BEGIN

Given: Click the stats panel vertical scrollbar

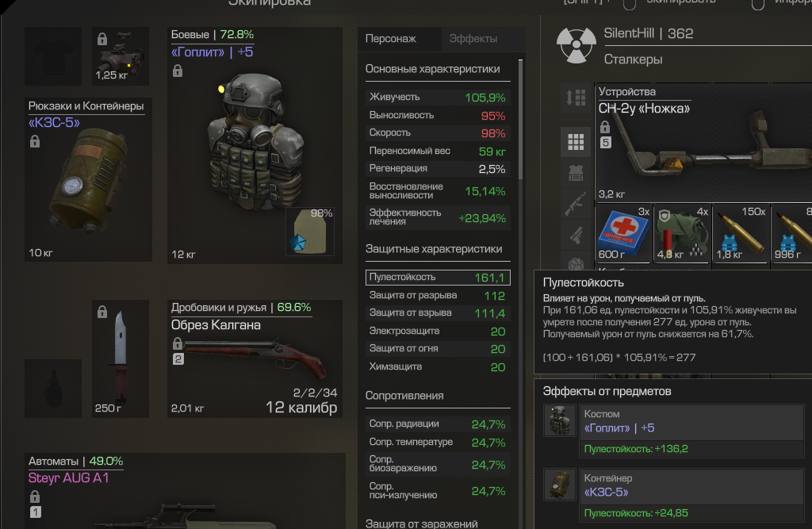Looking at the screenshot, I should (x=520, y=119).
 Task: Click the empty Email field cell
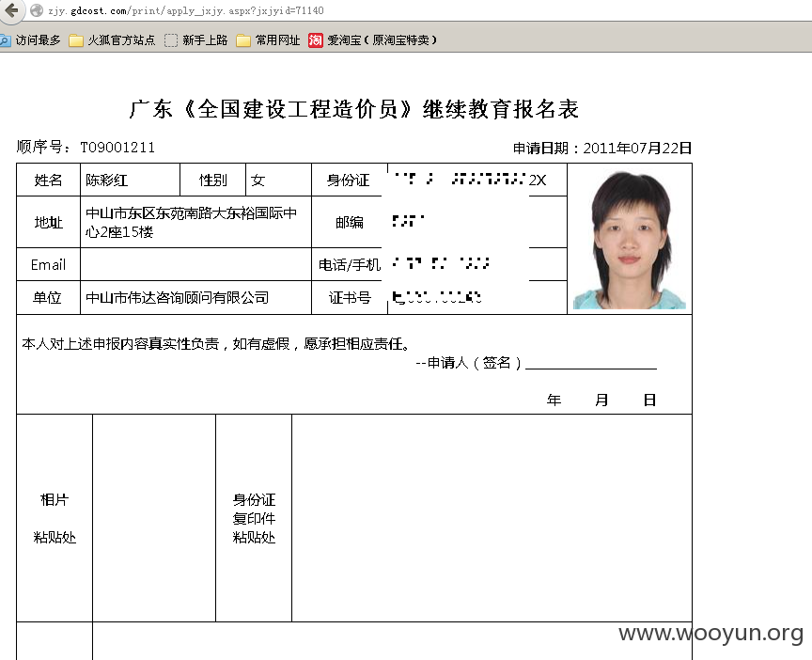click(x=195, y=264)
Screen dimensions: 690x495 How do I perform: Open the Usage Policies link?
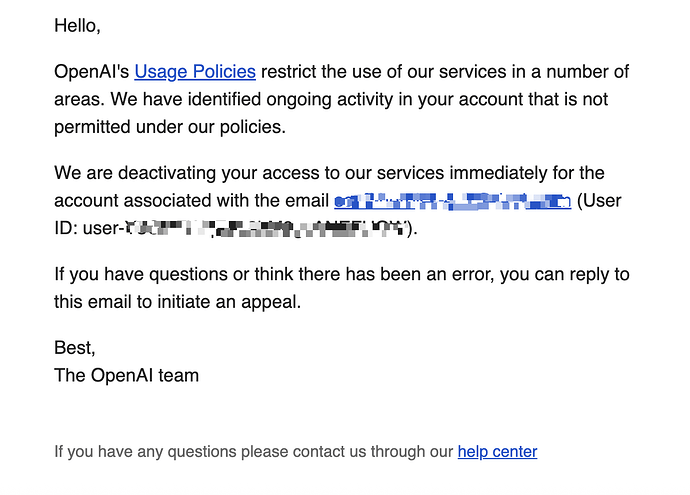click(x=195, y=72)
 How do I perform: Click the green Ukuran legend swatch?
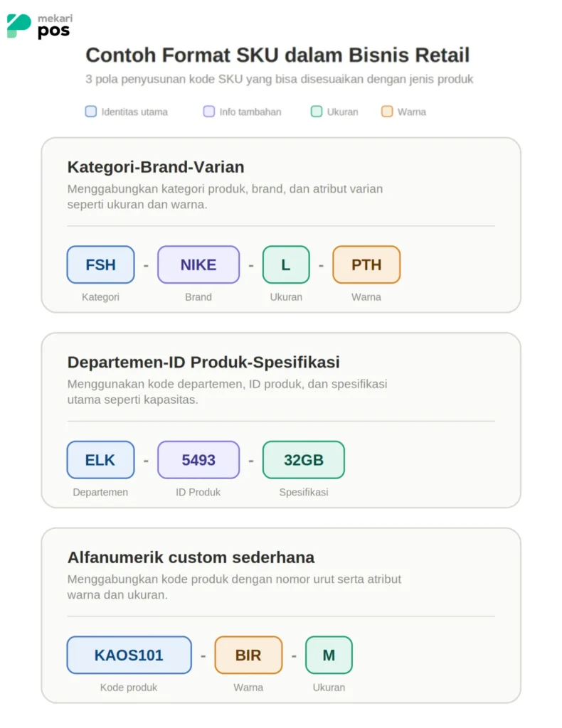tap(317, 112)
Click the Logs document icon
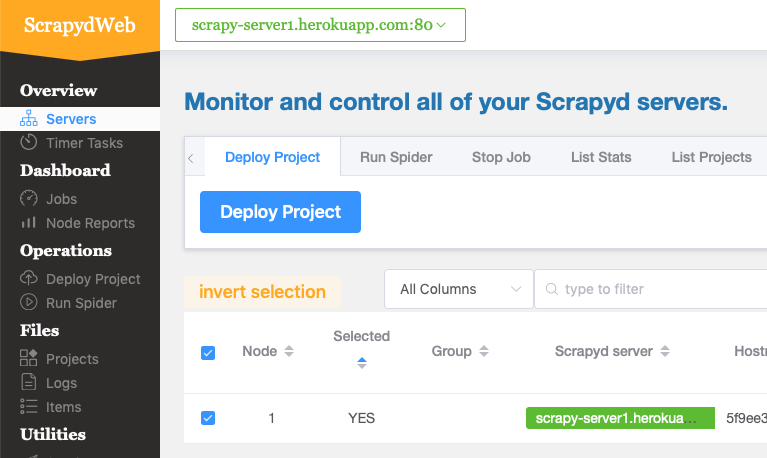This screenshot has height=458, width=767. click(x=28, y=383)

END

PROBLEM TO SOLVE — Transcribe all of the lines above exactly as given. The pictures stay out.

RESPONSE BELOW —
Given: Click the stats panel vertical scrollbar

Looking at the screenshot, I should (x=520, y=119).
 Task: Click the empty Email field cell
click(x=195, y=264)
Screen dimensions: 690x495 How do I perform: Open the Usage Policies link?
click(x=195, y=72)
 How do I perform: Click the green Ukuran legend swatch?
tap(317, 112)
Click the Logs document icon
This screenshot has height=458, width=767. click(x=28, y=383)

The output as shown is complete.